AIM OF THE EXERCISE
Arrange the records from the line with "This screenshot has" to the line with "(x=997, y=16)" as a numbered list, leaving out blank lines and pictures.

TASK DATA
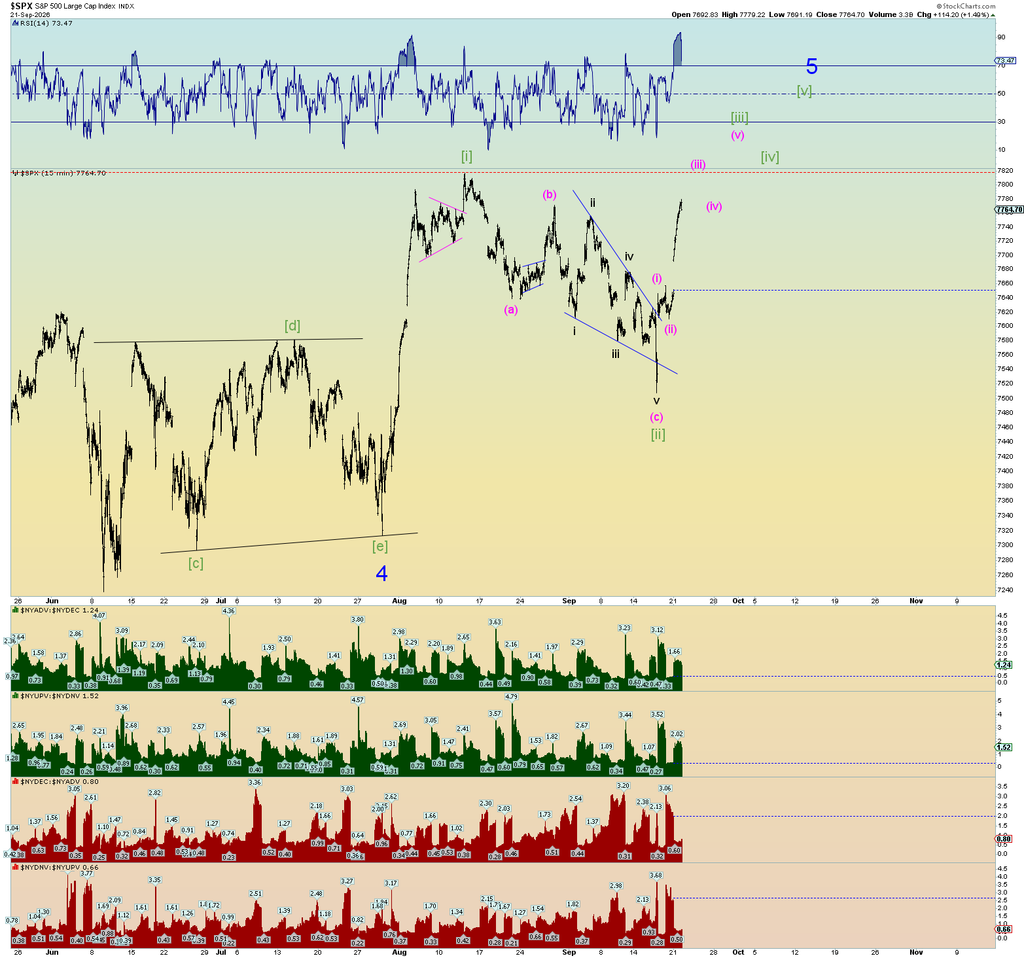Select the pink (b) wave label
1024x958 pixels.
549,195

--

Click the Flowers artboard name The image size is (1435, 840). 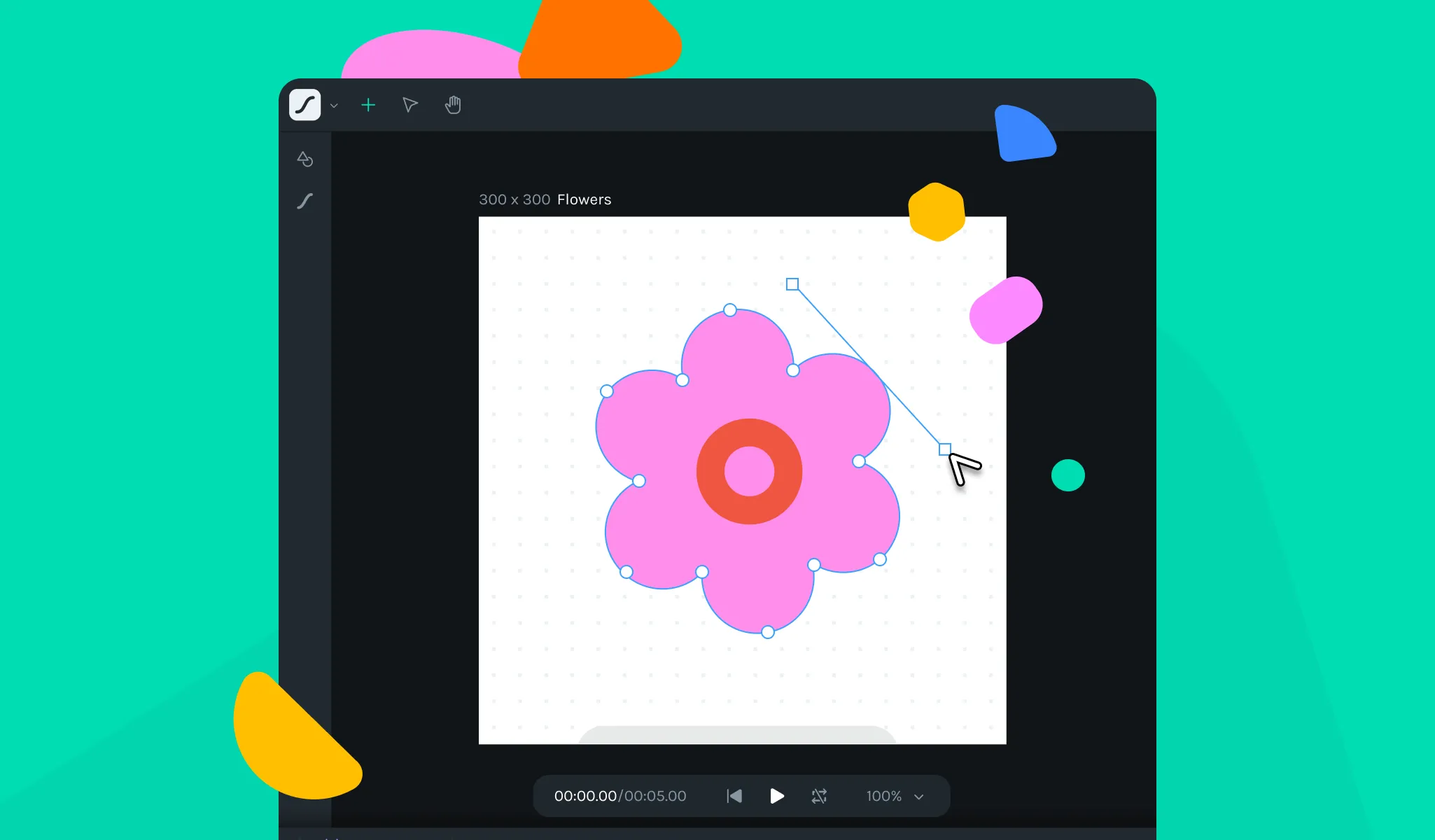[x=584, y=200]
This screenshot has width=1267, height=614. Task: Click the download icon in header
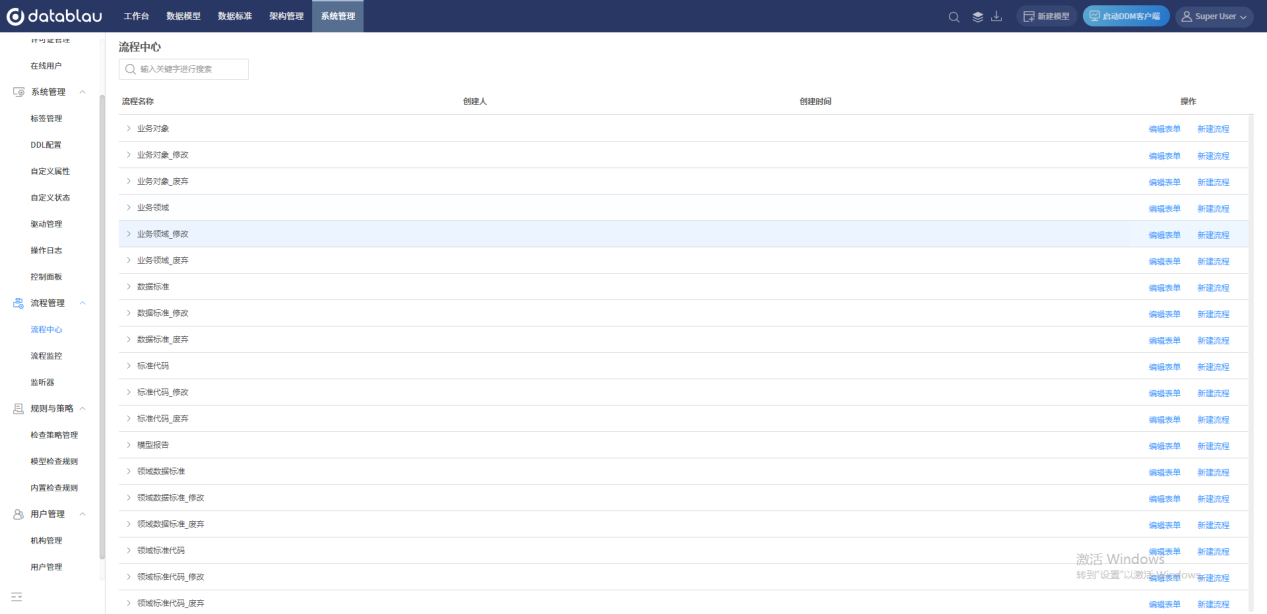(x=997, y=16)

CORRECT OUTPUT
1. This screenshot has width=1267, height=614. Task: Click the download icon in header
2. (x=997, y=16)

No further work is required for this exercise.